Auto restart by log event

De Wiki Clusterlab.com.br
Revisão de 16h41min de 28 de dezembro de 2022 por Damato (discussão | contribs)
Ir para navegação Ir para pesquisar

If an error happen in the last 5 minutes, 300 seconds, of events in "/var/log/message" the routine will restart the service.

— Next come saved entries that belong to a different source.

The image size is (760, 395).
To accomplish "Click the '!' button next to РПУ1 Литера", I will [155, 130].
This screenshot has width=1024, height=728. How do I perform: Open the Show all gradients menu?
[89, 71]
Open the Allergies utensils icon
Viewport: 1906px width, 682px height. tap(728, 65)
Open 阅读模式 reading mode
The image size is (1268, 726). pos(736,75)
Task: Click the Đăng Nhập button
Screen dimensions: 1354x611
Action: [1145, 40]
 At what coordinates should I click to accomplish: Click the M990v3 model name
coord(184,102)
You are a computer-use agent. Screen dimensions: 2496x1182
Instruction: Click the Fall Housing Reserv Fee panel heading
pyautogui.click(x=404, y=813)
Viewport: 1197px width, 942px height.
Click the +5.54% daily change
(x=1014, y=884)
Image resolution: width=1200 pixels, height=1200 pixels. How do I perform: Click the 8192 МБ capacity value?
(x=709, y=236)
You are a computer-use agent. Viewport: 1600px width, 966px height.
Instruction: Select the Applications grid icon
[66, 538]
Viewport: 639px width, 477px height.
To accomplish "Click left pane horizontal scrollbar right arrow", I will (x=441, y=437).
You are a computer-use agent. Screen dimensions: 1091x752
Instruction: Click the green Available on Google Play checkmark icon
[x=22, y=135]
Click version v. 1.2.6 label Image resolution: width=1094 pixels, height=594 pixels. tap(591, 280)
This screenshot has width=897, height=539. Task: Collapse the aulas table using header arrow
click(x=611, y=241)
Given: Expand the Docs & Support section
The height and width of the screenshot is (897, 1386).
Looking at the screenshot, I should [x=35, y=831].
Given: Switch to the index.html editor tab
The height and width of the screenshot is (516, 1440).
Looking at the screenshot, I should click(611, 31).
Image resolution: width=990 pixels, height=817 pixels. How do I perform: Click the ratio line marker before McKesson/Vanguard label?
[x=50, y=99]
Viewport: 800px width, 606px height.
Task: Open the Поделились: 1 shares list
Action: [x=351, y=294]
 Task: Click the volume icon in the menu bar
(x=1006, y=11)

# ./myscript.sh <number of seconds>
$ ./myscript.sh 300

The script convert date end time to EPOCH and get the current EPOCH then subtract for number of seconds to look for an error in the log file.

#!/bin/bash

GET_COUNT() {
    cat /var/log/messages | \
        egrep "ERROR - my specific message of fail 1|ERROR - my specific message of fail 2" | \
        awk '{ print $1 " " $2 " "$3 } ' | \
        while read -r line
        do 
            date -d "$line" +"%s"
        done | \
        while read EPOCH
        do
            if [ $EPOCH -gt $1 ]
            then
                echo $EPOCH
            fi
        done | wc -l | awk '{print $1} '
}
RESTART_APP() {
    date
    systemctl restart MYAPP.service
    echo service restarted
}
export WINDOW=$1
export NOW=$(date +"%s")
export SINCE=$(expr $(date +"%s") - $WINDOW)


if [ $(GET_COUNT $SINCE) -gt 0 ]
then    
    RESTART_APP
fi